Art. 1.348 – Compete ao síndico:
§ 1º – Poderá a assembléia investir outra pessoa, em lugar do síndico, em poderes de representação.
§ 2º – O síndico pode transferir a outrem, total ou parcialmente, os poderes de representação ou as funções administrativas, mediante aprovação da assembléia, salvo disposição em contrário da convenção.
I – convocar a assembléia dos condôminos;
II – representar, ativa e passivamente, o condomínio, praticando, em juízo ou fora dele, os atos necessários à defesa dos interesses comuns;
III – dar imediato conhecimento à assembléia da existência de procedimento judicial ou administrativo, de interesse do condomínio;
IV – cumprir e fazer cumprir a convenção, o regimento interno e as determinações da assembléia;
IX – realizar o seguro da edificação.
V – diligenciar a conservação e a guarda das partes comuns e zelar pela prestação dos serviços que interessem aos possuidores;
VI – elaborar o orçamento da receita e da despesa relativa a cada ano;
VII – cobrar dos condôminos as suas contribuições, bem como impor e cobrar as multas devidas;
VIII – prestar contas à assembléia, anualmente e quando exigidas;Lei 10.406/2002 – Acesso em 02/03/2026
O Art. 1.348 do Código Civil de 2002 delineia as competências do síndico, figura central na administração de condomínios edilícios. Este dispositivo legal estabelece um rol de atribuições que visam assegurar a boa gestão, a conservação do patrimônio comum e a defesa dos interesses dos condôminos. A representação ativa e passiva do condomínio, conforme o inciso II, é uma das prerrogativas mais significativas, conferindo ao síndico a legitimidade para atuar em juízo e fora dele, um ponto crucial para a advocacia condominial.

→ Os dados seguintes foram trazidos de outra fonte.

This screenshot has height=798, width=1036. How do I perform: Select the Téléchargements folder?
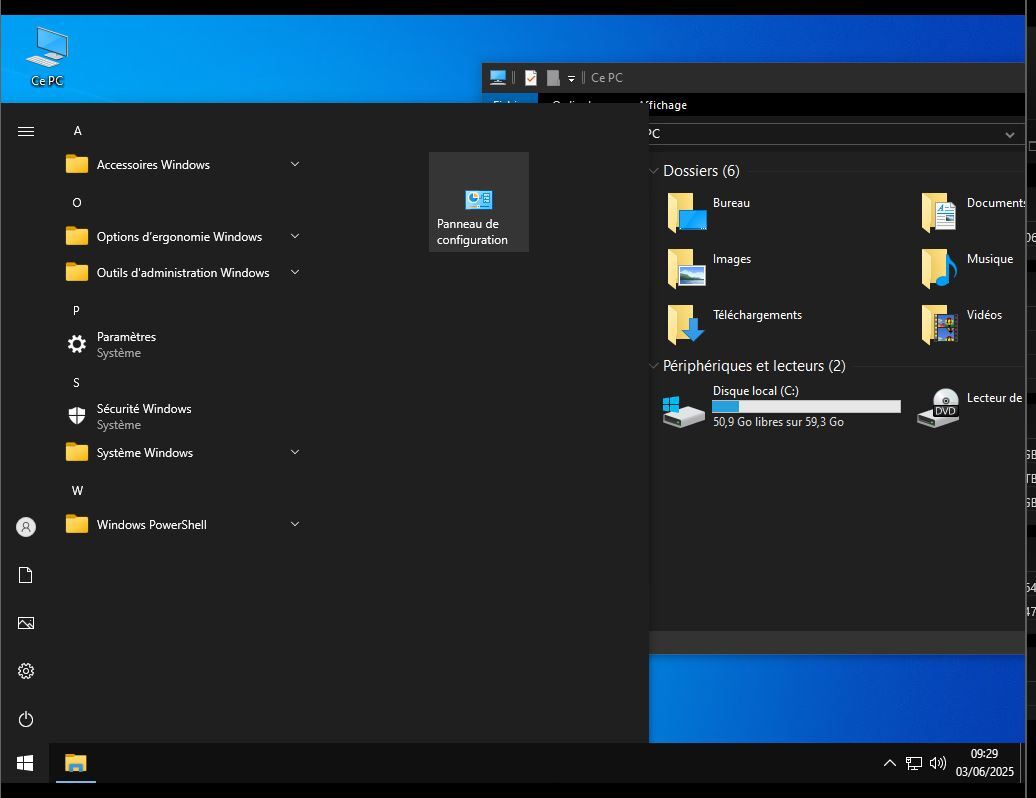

Os incisos detalham as responsabilidades, desde a convocação de assembleias (inciso I) e o cumprimento da convenção e regimento interno (inciso IV), até a realização do seguro da edificação (inciso IX), que é uma obrigação legal fundamental para a proteção do patrimônio. A cobrança de contribuições e multas (inciso VII) e a prestação de contas (inciso VIII) são aspectos que frequentemente geram litígios e demandam atenção jurídica especializada. Conforme análises realizadas pelo sistema de inteligência artificial jurídica Redizz, que mapeia a legislação brasileira, a correta aplicação dessas competências é vital para evitar conflitos e garantir a saúde financeira do condomínio.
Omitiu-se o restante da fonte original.